Dr. Yini Li never expected to find herself in the world of neurodegenerative disease. As a PhD student captivated by the elegance of RNA modifications and epigenetic regulation, she was drawn to the mysteries of the human genome—especially the vast stretches of so-called “junk” DNA that don’t code for proteins but may hold hidden regulatory power.
Today, as a Target ALS Springboard Fellow and Principal Investigator at Purdue University, Dr. Li is exploring an audacious idea: that the remnants of ancient “jumping genes”—once thought to be useless—may hold key insights into the mechanisms of ALS and frontotemporal dementia (FTD). Her project, Exploring the regulation mechanism and epigenetic function of LINE1 RNA in ALS/FTD, sits at the intersection of curiosity-driven science and therapeutic potential.
“Fifty percent of our genome is made up of these sequences. We used to call them junk, but evolution doesn’t keep junk around for no reason,” she said. “In ALS and FTD, we’re seeing these sequences come alive again. They’re dysregulated in a big patient dataset that we look at.”
The idea that ancient genetic elements—LINE1 RNAs—could be driving modern diseases like ALS is striking. Dr. Li’s work seeks to understand not just why these elements become dysregulated, but what consequences follow. Could they be triggering disease progression? Could correcting their expression help reverse symptoms? These are the questions she’s now chasing in the lab she launched less than a year ago.
Transitioning from postdoc to PI has been both exhilarating and humbling. “As a postdoc, you carry the ideas and execute them yourself. Now, it’s a team effort,” she reflected. “It’s not just about ideas—it’s about mentoring, motivating, and creating a space where people can think freely.”
Dr. Li is doing just that. Her lab already hums with energy—students and postdocs working side by side on ALS. She insists on an open, collaborative culture. “Our lab meetings feel like a game of tic-tac-toe. Ideas flying. Everyone contributes. It’s exactly what I hoped for.”
At the heart of her research lies a deep respect for the precision of biology. “Gene expression is so beautifully balanced,” she explained. “The brain, especially, has an incredibly sophisticated RNA network. When that balance is disrupted—even slightly—it sets off a cascade that can lead to disease.”
Dr. Li believes the reversibility of RNA and epigenetic regulation could make them powerful therapeutic targets. Unlike fixed genetic mutations, these modifications can be fine-tuned—turned on or off—potentially restoring normal function without permanent edits.
This vision fits within a broader trend in the field: the rise of RNA-targeted therapies and personalized medicine. “More and more of us are moving toward RNA therapies and gene modulation,” she noted. “It’s about precision. About identifying subtypes of disease and designing treatments that match.”
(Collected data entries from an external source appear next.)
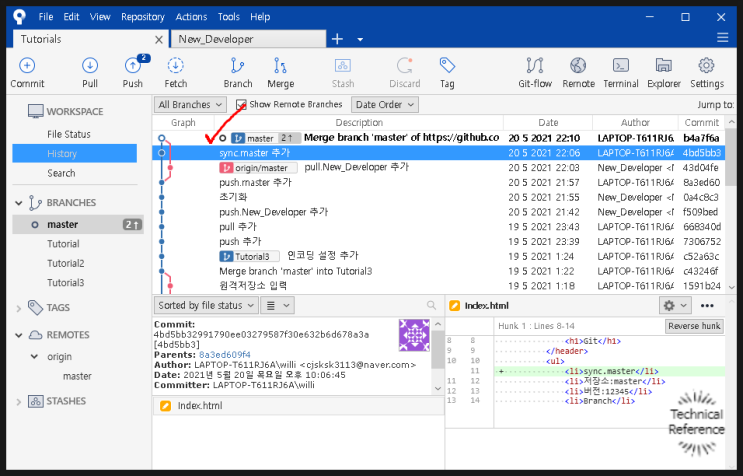Toggle Show Remote Branches checkbox
The height and width of the screenshot is (476, 743).
(241, 105)
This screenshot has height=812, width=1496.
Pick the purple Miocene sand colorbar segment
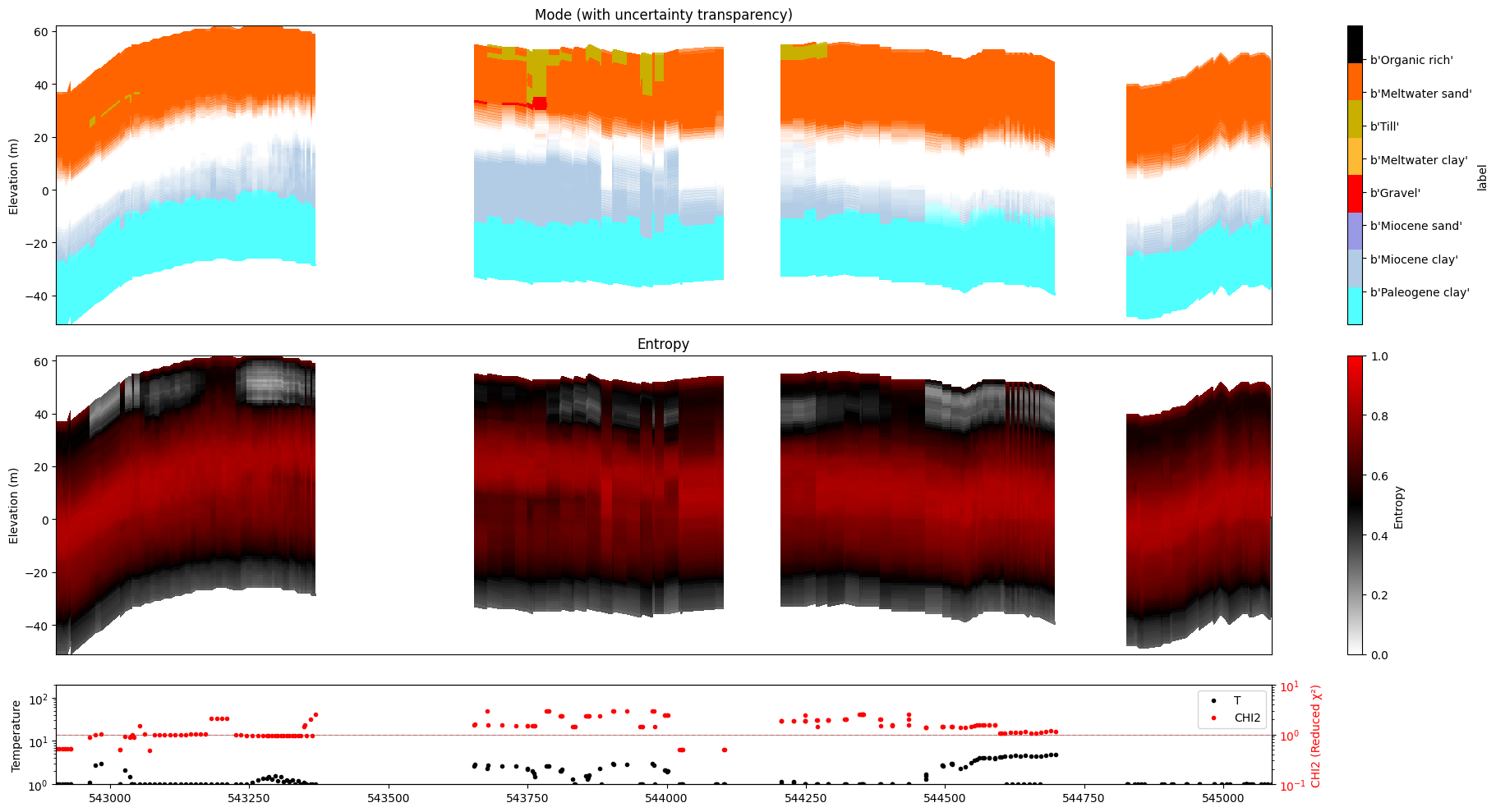1355,231
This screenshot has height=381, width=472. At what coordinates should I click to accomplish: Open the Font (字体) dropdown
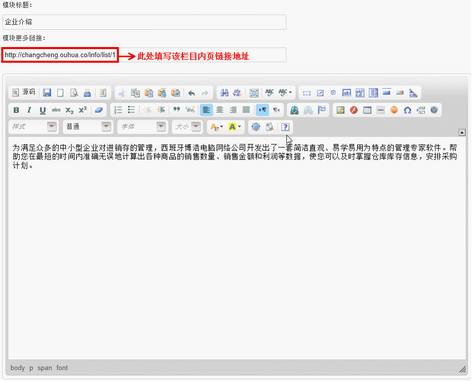pyautogui.click(x=142, y=127)
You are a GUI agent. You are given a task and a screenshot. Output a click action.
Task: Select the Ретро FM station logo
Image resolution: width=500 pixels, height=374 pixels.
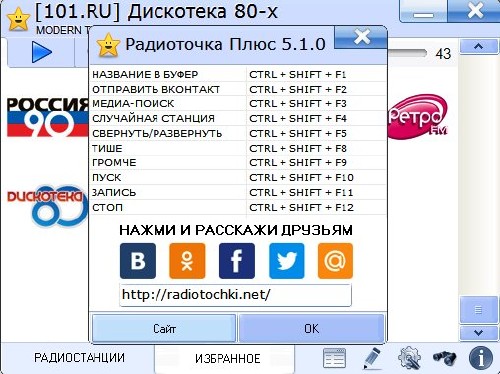(417, 117)
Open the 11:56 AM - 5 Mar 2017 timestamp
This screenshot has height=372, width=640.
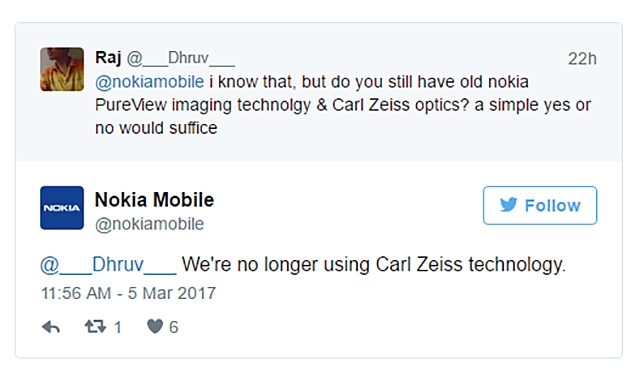click(129, 293)
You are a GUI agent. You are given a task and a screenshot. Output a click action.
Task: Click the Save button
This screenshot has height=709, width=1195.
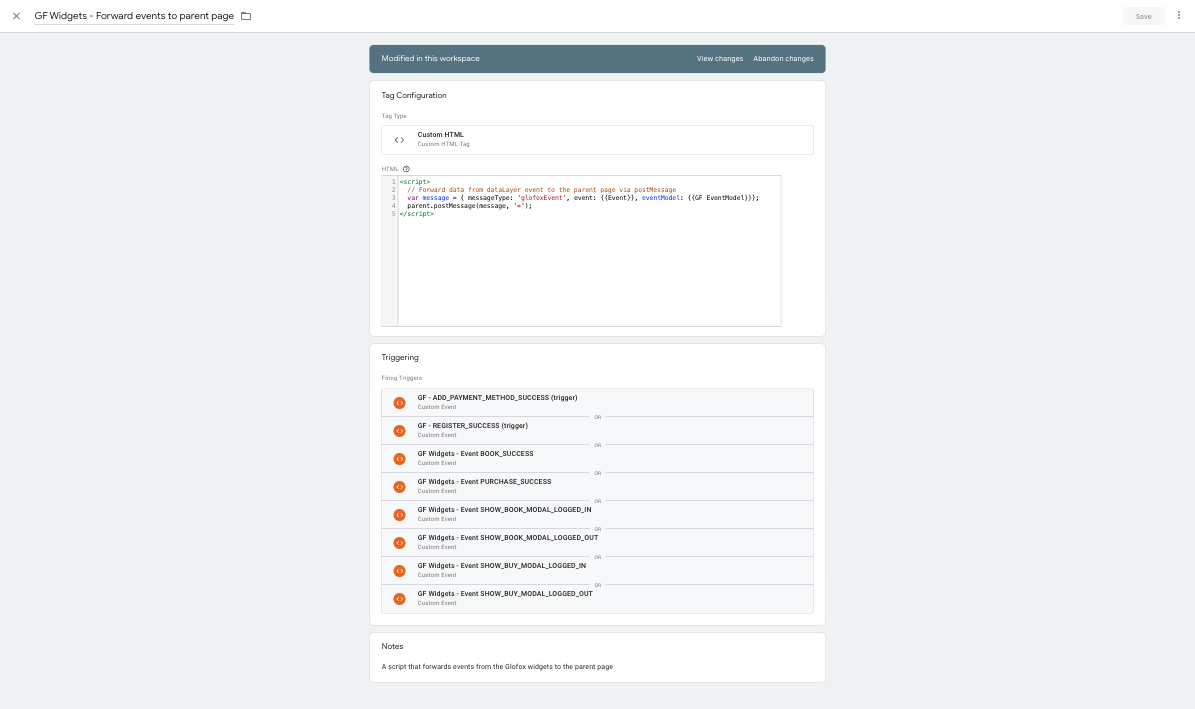click(x=1143, y=16)
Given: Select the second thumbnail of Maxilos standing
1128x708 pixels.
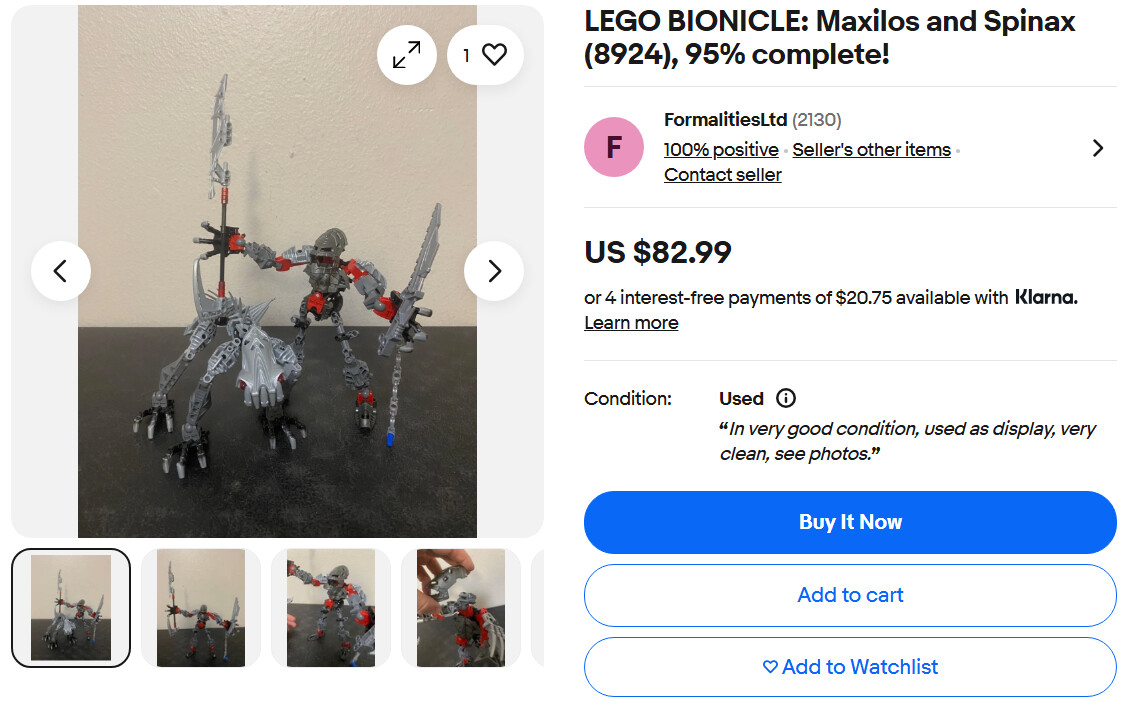Looking at the screenshot, I should 201,607.
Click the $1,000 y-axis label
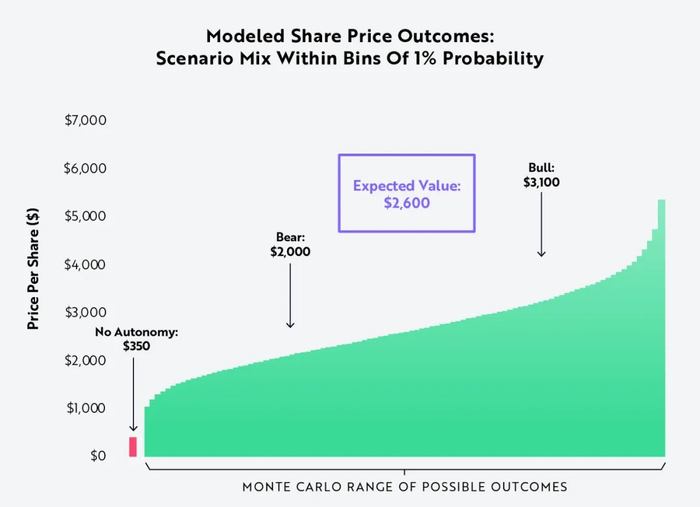This screenshot has width=700, height=507. (85, 408)
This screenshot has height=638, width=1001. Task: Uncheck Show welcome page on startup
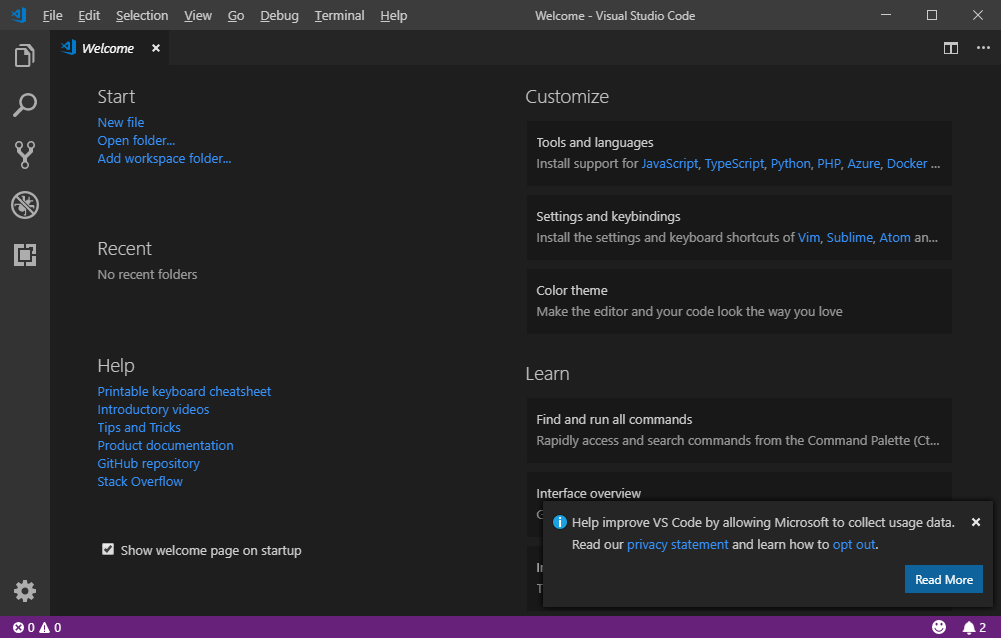point(108,549)
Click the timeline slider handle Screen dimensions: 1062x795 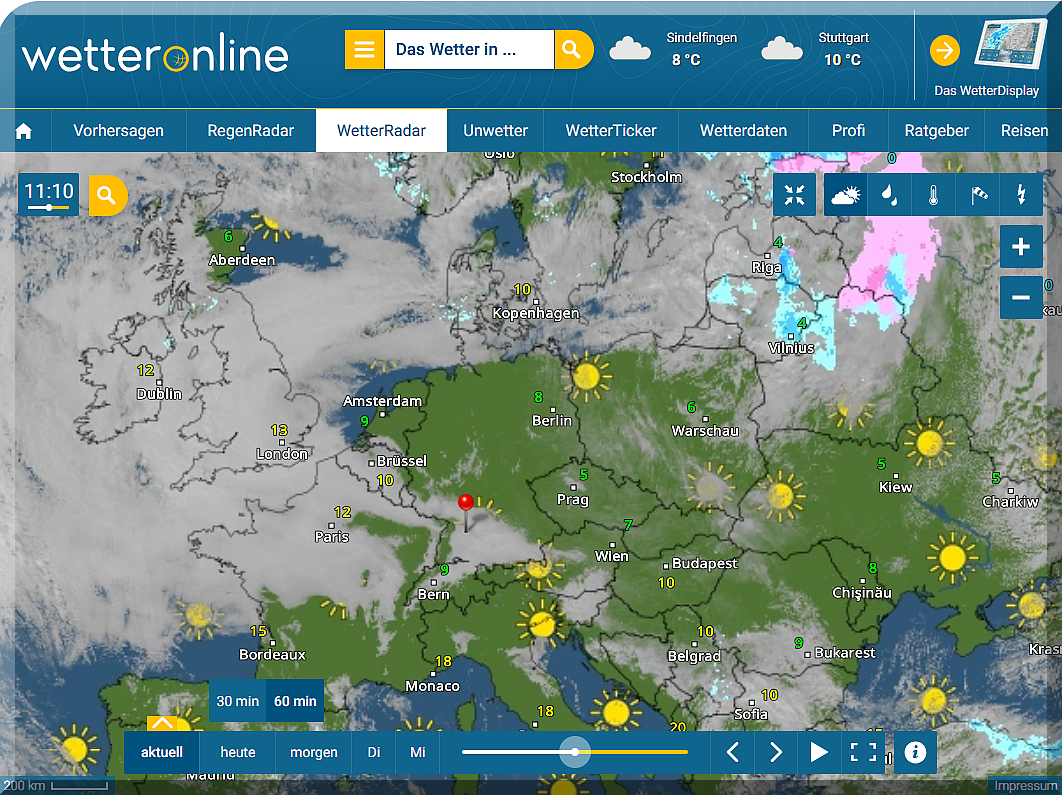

When asked what advice she would offer other early-career scientists, Dr. Li smiled. “I’m still early in my career too,” she said modestly. “But I’d say: stay focused on the questions that keep you up at night. And stay open. The field is moving fast. Be willing to embrace new ideas, new technologies, new ways of seeing.”
Attending the Target ALS Annual Meeting is, for Dr. Li, one of the highlights of the year. “It’s like scientific fast food,” she laughed. “In just a few days, you absorb so much—what’s working, what’s not, and where the field is headed.”
But for Dr. Li, the meeting is more than an intellectual summit. It’s a community. “As Springboard Fellows, we reunite each year. These are people who get what you’re trying to do—and cheer you on. That’s powerful.”
In a space as complex and urgent as ALS, this kind of bold, creative science is essential. And so are scientists like Dr. Yini Li—fearless, focused, and fiercely curious about the secrets still hidden in our DNA.